Potential for high impact outcome

The project will directly investigate the potential links between leaf chemistry and environmental change. The wider question that this project will contribute to is “How do changes in leaf organic matter (OM) quality associated with environmental changes affect the fate of that OM in the global carbon cycle?”. This has implications for understanding how terrestrial ecosystems have responded to past environmental change and how they may respond in the near and medium term future (Figure 1), making the research timely and likely to produce several outputs, including 3–4 publications, at least one of which we anticipate being suitable for submission to a high-impact journal.

Figure 1

Training

The student will work under the supervision of Dr. Fiona Gill and Dr Daniel Hill in the School of Earth and Environment and will be further co-supervised by Dr Karen Bacon, Botany & Plant Sciences, National University of Ireland, with the opportunity to use plant ecology laboratory facilities during a 2 – 4 month research visit to NUI Galway. The project provides a high-level of training in (i) plant biology, plant chemistry and associated laboratory skills; (ii) ecology and palaeoecology; (iii) modelling. The student will be supported throughout the studentship by a comprehensive PGR skills training programme that follows the VITAE Research Development Framework and focuses on knowledge and intellectual abilities; personal effectiveness; research governance and organisation; and engagement, influence and impact. Training needs will be assessed at the beginning of the project and at key stages throughout the project and the student will be encouraged to participate in the numerous training and development course that are run within the university.

Student profile:                                                                                                   The student should have a keen interest in plant biology and palaeoecology with a strong background in a physical geography, Earth sciences, plant sciences, environmental sciences or related discipline. Strong analytical/statistical/fieldwork skills are desirable but not essential, as full training will be provided during the PhD.

References

– Bacon et al., (2016) Can atmospheric composition influence plant fossil preservation via changes in leaf mas per area? A new hypothesis based on simulated palaeoatmosphere experiments. Palaeogeography, Palaeoclimatology, Palaeoecology 464: 51 – 64.

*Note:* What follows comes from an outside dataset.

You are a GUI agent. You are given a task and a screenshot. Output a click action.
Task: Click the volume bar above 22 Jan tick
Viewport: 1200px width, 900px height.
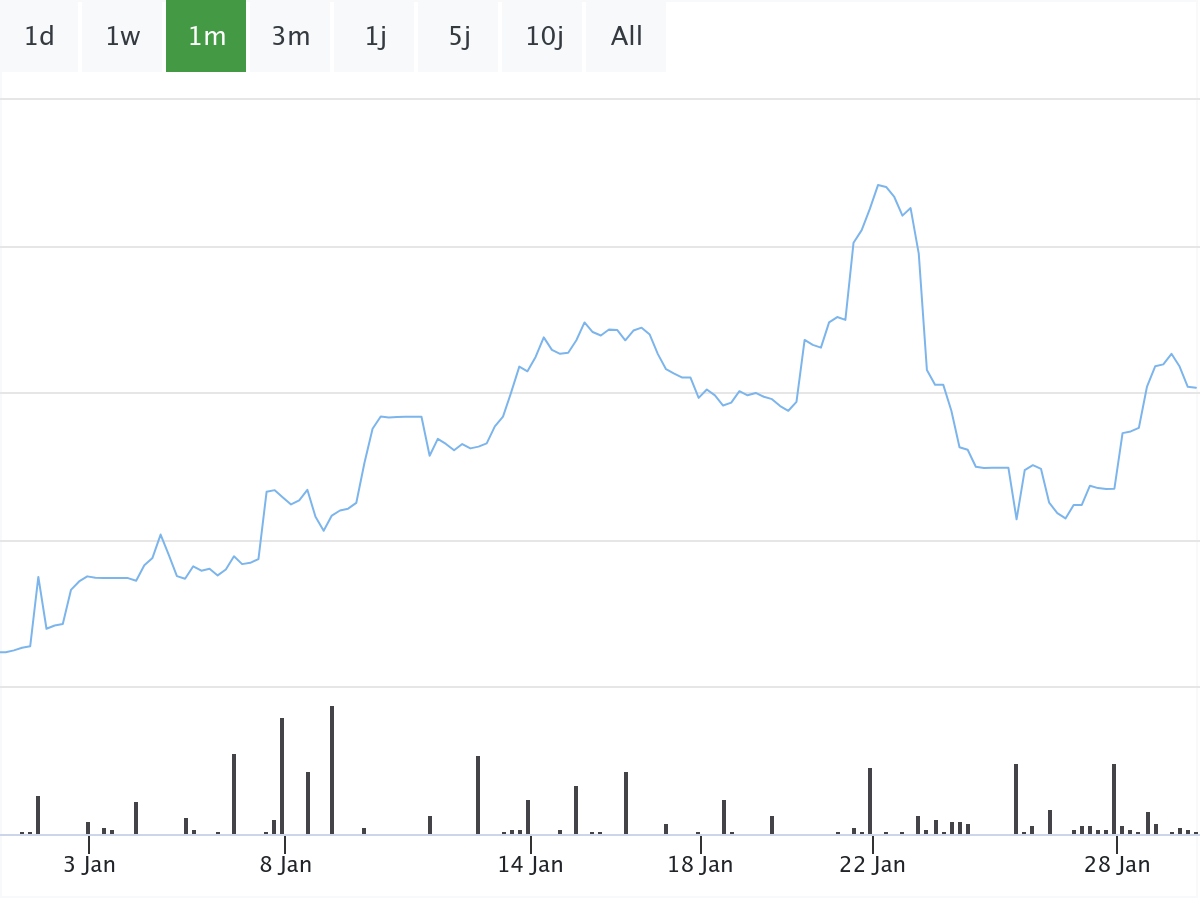coord(870,800)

– Bush & McInerney, 2015. Influence of temperature and C4 abundance on n-alkane chain length distributions across the central USA. Organic Geochemistry 79, 65–73.

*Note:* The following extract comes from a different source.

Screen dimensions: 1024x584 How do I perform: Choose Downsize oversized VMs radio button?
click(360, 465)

– Diefendorf et al., 2012. Distribution and carbon isotope patterns of diterpenoids and triterpenoids in modern temperate C3 trees and their geochemical significance. Geochimica et Cosmochimica Acta 85, 342–356.

– Pan et al., 2011. A large and persistent carbon sink in the world’s forests. Science 333, 988 – 993.

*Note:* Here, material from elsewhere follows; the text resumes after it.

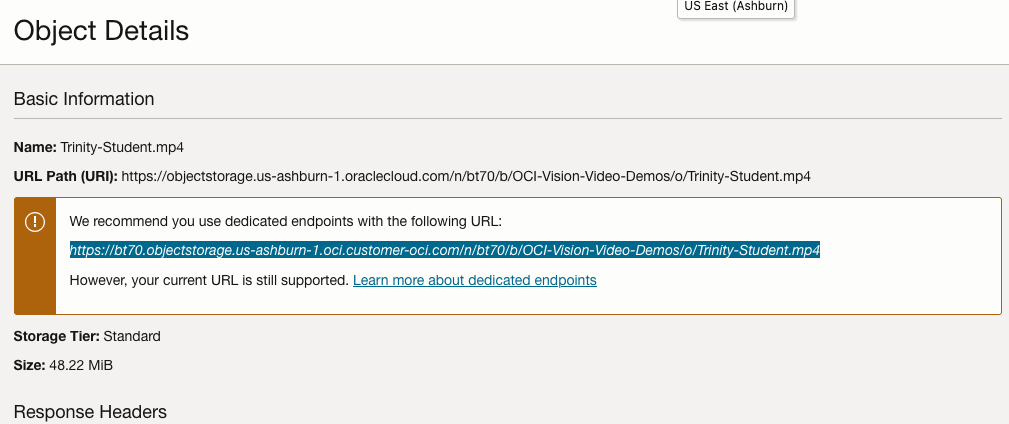This screenshot has width=1009, height=424.
Task: Select the Basic Information section heading
Action: pos(84,99)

– Ryalls et al., 2017. Climate and atmospheric change impacts on sap-feeding herbivores: a mechanistic explanation based on functional groups of primary metabolites. Functional Ecology 31, 161–171.

– Shtein et al., 2018. Plant and algal structure: from cell walls to biomechanical function. Physiologia Plantarum 164, 56 – 66.

– Wright et al., (2004). The worldwide leaf economic spectrum. Nature. 428: 821–827.